Instituição financeira é condenada com base na nova Lei do Superendividamento

Uma instituição financeira foi condenada a indenizar um cliente que contratou cartão de crédito consignado. Decisão foi dada com base na recém-sancionada Lei Federal no 14.181/2021, denominada de Lei do Superendividamento ou Lei Cláudia Lima Marques. Em caráter inédito na nova legislação, conferiu ao autor da ação cerca de 5 mil reais em danos morais, por considerar que a inobservância ao dever de informação e transparência ao cliente, por parte da empresa ré, causou prejuízos ao contratante do empréstimo. Além do refinanciamento e diminuição da dívida cobrada.

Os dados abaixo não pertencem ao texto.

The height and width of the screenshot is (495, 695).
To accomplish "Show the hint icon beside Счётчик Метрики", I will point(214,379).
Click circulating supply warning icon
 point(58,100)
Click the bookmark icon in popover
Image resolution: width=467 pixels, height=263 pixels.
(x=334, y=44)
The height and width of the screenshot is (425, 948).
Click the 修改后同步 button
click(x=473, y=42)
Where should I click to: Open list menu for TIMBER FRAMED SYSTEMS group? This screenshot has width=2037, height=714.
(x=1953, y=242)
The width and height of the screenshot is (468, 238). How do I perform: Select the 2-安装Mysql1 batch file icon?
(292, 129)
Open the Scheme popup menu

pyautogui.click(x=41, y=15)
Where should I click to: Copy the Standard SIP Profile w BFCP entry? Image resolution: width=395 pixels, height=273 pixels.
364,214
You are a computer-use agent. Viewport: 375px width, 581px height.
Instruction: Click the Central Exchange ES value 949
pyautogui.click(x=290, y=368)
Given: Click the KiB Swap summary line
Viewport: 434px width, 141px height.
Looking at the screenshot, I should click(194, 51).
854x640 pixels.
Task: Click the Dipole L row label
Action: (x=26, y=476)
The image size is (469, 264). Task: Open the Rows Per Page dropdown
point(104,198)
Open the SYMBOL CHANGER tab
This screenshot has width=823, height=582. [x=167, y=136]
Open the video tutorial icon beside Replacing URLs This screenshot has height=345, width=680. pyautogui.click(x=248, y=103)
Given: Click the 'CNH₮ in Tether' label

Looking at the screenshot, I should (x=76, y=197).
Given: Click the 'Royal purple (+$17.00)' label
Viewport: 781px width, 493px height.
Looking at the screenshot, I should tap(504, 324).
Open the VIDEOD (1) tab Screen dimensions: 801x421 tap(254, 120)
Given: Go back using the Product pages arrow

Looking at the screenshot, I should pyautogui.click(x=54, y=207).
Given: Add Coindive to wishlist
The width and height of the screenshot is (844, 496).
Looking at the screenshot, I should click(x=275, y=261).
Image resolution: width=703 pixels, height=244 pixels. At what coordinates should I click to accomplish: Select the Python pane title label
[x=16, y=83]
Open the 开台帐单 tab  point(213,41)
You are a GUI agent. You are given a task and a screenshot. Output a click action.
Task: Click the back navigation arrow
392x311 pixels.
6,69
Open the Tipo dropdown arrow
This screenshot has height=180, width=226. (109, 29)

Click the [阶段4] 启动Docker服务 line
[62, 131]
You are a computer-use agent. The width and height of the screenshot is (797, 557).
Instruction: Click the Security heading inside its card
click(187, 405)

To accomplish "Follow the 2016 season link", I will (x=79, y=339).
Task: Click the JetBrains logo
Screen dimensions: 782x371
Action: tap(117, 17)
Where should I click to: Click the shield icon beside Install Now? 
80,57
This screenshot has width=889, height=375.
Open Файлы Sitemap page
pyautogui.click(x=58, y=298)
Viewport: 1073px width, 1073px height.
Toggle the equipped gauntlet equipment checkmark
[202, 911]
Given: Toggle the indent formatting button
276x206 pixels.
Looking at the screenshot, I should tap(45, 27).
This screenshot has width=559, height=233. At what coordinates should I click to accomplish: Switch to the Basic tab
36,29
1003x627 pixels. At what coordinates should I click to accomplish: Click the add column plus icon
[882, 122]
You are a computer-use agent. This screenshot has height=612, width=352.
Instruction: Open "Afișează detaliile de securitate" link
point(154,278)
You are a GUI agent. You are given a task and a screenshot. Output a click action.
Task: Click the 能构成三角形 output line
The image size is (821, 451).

O redator do voto foi o desembargador Marcus da Costa Ferreira, da 5ª Câmara Cível do Tribunal de Justiça do Estado de Goiás (TJGO), que ressaltou, em seus fundamentos, que o fato do empréstimo de crédito consignado permitir pagamentos mínimos e cobrar juros pela diferença, a dívida se torna impagável. Segundo as palavras dele também “não houve, por parte do banco apelante, qualquer espécie de engano justificável, como exige o Código de Defesa do Consumidor e o Superior Tribunal de Justiça. Assim, de fato, a instituição financeira, ao oferecer o contrato de cartão de crédito consignado ao consumidor, com desconto na folha de pagamento da fatura mínima, não agiu sob a égide da boa-fé, da transparência e da informação”.